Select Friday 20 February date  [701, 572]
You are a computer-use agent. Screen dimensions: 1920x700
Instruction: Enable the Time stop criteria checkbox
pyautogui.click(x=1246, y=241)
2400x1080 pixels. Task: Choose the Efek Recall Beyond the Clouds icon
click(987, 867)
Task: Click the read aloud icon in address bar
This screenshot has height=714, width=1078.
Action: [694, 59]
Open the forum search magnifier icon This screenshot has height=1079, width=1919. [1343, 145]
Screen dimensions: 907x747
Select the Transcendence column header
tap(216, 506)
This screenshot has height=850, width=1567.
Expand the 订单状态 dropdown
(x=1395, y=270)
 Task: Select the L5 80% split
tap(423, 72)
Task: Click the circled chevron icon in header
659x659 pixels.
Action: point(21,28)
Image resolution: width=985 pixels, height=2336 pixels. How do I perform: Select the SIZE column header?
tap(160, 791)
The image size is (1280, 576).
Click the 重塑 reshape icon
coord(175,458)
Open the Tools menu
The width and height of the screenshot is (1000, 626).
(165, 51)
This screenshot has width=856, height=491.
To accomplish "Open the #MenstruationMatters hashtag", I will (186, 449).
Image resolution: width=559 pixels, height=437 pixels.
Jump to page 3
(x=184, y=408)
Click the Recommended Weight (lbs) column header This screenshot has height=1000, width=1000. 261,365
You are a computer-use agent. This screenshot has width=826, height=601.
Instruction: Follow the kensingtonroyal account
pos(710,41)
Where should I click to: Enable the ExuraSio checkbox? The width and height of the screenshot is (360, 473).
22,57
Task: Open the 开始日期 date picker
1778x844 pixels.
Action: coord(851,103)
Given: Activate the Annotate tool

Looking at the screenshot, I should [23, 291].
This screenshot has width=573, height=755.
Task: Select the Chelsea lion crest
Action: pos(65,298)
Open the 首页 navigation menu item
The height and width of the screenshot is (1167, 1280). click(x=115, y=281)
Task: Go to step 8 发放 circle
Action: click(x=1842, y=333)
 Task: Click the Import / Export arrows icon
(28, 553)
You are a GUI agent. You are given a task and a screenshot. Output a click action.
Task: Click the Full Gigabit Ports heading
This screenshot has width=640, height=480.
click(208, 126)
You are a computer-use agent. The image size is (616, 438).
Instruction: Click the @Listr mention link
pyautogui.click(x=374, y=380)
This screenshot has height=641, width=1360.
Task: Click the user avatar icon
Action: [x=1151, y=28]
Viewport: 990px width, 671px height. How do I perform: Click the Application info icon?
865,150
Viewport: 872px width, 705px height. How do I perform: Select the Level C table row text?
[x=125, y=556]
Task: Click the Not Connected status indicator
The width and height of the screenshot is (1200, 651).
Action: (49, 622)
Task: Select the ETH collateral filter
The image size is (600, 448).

__________________________________________________

Look through the material above and print exactly the lines from the one containing "Task: Click the Import / Export arrows icon" to the one containing "You are a computer-use agent. The", both included, and nothing more.

> Output of the task:
 Task: Click the Import / Export arrows icon
(28, 553)
You are a GUI agent. You are given a task and a screenshot. Output a click action.
Task: Click the Full Gigabit Ports heading
This screenshot has width=640, height=480.
click(208, 126)
You are a computer-use agent. The image size is (616, 438).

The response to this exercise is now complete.